WHAT IS NEEDED: Find each line in the rows below that contains the string "size" and copy those lines. Case counts.
## BEGIN PROVIDED DATA
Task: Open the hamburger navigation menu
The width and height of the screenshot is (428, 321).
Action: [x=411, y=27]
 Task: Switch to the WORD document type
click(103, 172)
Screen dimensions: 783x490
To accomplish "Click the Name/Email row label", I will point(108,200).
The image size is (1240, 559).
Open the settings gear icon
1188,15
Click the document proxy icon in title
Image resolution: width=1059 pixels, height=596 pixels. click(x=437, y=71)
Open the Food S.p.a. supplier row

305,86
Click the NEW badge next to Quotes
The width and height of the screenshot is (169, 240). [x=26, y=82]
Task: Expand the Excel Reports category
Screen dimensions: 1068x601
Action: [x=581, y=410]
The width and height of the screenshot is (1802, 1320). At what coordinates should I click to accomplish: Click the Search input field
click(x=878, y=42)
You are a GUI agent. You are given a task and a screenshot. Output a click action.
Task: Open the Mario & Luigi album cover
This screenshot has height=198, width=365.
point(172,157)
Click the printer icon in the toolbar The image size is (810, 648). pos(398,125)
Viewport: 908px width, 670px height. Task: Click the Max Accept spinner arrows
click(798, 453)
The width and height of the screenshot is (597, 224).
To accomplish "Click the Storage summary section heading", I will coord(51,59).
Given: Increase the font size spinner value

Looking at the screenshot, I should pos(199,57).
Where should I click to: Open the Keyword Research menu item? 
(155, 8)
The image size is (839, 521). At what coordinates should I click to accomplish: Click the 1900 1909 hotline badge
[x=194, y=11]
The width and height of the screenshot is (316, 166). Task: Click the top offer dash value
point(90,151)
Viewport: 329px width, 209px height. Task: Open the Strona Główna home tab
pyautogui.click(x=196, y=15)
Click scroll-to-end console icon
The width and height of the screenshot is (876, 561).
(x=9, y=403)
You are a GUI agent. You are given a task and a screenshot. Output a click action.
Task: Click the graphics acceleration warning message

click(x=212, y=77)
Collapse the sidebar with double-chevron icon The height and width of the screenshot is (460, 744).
## END PROVIDED DATA
ANSWER FOR THE TASK:
The image size is (1240, 559).
Click the printer icon in the toolbar The image size is (810, 648). pos(398,125)
Given: Increase the font size spinner value
The image size is (839, 521). At what coordinates should I click to accomplish: Click the 1900 1909 hotline badge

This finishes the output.